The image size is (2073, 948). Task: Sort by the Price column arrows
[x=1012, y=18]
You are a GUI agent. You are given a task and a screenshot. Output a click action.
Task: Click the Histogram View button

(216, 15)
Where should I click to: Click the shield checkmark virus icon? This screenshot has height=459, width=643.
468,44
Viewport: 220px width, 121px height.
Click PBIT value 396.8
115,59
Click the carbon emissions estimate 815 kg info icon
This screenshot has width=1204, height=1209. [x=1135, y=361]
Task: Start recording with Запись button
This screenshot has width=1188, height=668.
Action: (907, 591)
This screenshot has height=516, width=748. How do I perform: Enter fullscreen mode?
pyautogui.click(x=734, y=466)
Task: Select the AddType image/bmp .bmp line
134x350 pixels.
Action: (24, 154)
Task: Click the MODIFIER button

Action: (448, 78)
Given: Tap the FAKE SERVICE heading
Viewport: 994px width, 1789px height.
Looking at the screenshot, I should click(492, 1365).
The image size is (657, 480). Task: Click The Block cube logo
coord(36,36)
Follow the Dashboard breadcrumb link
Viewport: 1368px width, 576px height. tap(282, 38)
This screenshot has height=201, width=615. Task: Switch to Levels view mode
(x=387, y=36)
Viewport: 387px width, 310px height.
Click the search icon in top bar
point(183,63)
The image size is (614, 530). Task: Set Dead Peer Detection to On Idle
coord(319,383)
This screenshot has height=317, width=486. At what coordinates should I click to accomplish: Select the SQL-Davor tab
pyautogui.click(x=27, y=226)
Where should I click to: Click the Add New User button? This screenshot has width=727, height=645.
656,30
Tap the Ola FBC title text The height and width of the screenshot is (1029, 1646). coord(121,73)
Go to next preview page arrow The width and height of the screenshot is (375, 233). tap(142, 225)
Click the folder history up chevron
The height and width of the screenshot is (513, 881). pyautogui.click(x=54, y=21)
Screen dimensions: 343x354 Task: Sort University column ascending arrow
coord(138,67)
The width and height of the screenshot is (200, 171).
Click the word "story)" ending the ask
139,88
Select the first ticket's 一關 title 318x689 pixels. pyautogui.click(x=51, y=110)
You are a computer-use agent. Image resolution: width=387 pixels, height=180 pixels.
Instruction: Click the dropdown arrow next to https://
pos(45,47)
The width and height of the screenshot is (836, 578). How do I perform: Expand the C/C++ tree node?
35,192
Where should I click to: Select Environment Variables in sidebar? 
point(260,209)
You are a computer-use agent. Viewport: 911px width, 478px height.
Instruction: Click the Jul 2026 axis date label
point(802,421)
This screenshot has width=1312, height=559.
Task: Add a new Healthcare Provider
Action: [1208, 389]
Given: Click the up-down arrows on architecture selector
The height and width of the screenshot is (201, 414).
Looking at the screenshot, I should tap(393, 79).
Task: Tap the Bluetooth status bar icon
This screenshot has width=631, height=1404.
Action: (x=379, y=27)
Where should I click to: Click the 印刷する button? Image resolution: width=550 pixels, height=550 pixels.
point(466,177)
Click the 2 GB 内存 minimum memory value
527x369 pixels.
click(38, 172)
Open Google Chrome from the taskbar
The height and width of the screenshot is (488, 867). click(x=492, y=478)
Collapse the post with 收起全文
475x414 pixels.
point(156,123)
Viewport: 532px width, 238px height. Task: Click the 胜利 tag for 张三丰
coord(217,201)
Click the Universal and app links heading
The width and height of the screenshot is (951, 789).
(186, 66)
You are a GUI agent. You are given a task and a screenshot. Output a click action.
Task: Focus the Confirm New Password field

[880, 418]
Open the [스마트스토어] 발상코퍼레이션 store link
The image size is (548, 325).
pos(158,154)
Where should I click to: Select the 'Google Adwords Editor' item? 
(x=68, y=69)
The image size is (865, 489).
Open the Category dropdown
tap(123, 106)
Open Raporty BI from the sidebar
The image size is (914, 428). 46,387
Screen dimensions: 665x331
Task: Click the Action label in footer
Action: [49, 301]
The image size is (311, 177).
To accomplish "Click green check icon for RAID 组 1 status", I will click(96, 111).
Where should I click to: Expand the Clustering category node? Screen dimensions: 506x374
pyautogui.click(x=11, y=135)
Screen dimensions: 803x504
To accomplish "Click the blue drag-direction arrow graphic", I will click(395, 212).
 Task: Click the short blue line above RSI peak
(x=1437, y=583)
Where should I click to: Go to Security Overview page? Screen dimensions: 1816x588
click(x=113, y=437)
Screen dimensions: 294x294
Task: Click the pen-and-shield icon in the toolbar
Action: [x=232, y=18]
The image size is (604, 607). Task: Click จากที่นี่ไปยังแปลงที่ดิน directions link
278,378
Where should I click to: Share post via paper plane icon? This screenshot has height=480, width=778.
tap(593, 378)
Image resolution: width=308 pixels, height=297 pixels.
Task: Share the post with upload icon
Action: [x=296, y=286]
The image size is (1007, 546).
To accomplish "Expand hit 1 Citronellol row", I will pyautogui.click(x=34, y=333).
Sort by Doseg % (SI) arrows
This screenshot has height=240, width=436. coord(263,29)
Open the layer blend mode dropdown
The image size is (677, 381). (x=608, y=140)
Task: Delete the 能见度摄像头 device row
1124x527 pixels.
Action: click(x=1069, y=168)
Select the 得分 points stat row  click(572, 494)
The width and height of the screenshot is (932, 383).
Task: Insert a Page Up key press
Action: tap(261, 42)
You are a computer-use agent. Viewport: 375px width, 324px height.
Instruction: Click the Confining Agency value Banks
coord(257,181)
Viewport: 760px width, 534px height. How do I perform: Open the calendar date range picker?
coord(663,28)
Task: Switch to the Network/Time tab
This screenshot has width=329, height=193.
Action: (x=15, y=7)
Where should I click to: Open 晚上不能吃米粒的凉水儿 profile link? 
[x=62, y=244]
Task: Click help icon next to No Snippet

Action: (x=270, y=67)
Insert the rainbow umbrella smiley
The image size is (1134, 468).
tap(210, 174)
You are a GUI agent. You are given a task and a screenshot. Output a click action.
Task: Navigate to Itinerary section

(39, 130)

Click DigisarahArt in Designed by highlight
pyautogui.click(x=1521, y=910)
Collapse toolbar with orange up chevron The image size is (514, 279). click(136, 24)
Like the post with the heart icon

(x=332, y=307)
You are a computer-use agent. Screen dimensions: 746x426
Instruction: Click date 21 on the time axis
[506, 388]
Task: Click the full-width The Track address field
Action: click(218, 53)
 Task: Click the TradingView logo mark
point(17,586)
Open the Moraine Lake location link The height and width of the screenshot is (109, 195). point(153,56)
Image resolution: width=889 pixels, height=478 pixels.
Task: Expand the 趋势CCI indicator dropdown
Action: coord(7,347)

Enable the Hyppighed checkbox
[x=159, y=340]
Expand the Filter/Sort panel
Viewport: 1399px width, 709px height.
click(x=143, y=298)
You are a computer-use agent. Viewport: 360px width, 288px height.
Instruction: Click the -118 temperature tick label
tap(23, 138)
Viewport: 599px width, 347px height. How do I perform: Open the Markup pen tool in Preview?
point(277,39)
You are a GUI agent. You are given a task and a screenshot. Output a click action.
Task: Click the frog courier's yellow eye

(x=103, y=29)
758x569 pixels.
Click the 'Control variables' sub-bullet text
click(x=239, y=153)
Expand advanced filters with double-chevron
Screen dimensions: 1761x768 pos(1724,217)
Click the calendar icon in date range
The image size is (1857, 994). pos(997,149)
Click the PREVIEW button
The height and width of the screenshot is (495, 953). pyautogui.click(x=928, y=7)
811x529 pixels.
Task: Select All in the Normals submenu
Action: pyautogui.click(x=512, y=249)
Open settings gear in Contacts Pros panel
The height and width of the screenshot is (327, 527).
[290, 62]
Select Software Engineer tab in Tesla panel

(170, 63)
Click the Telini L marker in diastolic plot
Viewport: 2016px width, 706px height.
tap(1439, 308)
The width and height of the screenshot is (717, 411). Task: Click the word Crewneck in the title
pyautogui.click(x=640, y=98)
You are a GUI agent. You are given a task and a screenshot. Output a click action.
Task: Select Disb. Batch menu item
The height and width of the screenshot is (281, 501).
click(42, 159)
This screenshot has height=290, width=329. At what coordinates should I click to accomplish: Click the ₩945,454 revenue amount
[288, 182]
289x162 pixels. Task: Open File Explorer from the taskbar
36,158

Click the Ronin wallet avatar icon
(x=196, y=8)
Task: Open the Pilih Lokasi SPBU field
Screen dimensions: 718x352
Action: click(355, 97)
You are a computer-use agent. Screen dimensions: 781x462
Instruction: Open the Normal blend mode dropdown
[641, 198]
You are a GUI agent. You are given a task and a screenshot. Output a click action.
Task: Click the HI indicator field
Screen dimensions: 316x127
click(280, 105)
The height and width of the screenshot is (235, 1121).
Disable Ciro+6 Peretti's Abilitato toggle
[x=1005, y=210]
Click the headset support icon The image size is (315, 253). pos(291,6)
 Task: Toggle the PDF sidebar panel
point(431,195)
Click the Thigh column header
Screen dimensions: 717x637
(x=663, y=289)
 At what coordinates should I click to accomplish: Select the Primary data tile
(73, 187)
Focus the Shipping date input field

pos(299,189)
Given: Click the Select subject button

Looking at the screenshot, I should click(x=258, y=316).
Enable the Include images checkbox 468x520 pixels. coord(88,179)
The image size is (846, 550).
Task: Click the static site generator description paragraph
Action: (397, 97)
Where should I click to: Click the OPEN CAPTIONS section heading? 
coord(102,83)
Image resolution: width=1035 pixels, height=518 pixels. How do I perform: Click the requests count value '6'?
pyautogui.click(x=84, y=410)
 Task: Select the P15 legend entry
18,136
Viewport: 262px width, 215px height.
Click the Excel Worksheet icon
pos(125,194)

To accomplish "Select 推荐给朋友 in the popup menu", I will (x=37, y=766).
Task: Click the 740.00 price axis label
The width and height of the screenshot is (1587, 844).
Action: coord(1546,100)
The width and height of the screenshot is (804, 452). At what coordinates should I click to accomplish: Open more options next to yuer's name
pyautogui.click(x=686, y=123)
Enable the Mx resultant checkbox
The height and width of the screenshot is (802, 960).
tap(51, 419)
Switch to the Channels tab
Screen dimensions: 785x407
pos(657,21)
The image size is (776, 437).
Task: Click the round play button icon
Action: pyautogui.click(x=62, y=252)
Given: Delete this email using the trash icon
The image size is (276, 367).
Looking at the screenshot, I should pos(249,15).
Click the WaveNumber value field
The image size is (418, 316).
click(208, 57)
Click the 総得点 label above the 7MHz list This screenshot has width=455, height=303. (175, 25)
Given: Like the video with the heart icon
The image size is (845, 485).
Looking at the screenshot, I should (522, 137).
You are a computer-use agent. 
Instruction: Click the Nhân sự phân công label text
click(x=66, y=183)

++++++

Would you please write out, exactly and with no other lines, the stretch of the listing above from the line containing "Click the carbon" through the line containing "Tap the Ola"?

**TASK SOLUTION**:
Click the carbon emissions estimate 815 kg info icon
This screenshot has width=1204, height=1209. [x=1135, y=361]
Task: Start recording with Запись button
This screenshot has width=1188, height=668.
Action: (907, 591)
This screenshot has height=516, width=748. How do I perform: Enter fullscreen mode?
pyautogui.click(x=734, y=466)
Task: Select the AddType image/bmp .bmp line
134x350 pixels.
Action: (24, 154)
Task: Click the MODIFIER button

Action: (448, 78)
Given: Tap the FAKE SERVICE heading
Viewport: 994px width, 1789px height.
Looking at the screenshot, I should click(492, 1365).
The image size is (657, 480). Task: Click The Block cube logo
coord(36,36)
Follow the Dashboard breadcrumb link
Viewport: 1368px width, 576px height. tap(282, 38)
This screenshot has height=201, width=615. Task: Switch to Levels view mode
(x=387, y=36)
Viewport: 387px width, 310px height.
Click the search icon in top bar
point(183,63)
The image size is (614, 530). Task: Set Dead Peer Detection to On Idle
coord(319,383)
This screenshot has height=317, width=486. At what coordinates should I click to accomplish: Select the SQL-Davor tab
pyautogui.click(x=27, y=226)
Where should I click to: Click the Add New User button? This screenshot has width=727, height=645.
656,30
Tap the Ola FBC title text The height and width of the screenshot is (1029, 1646). coord(121,73)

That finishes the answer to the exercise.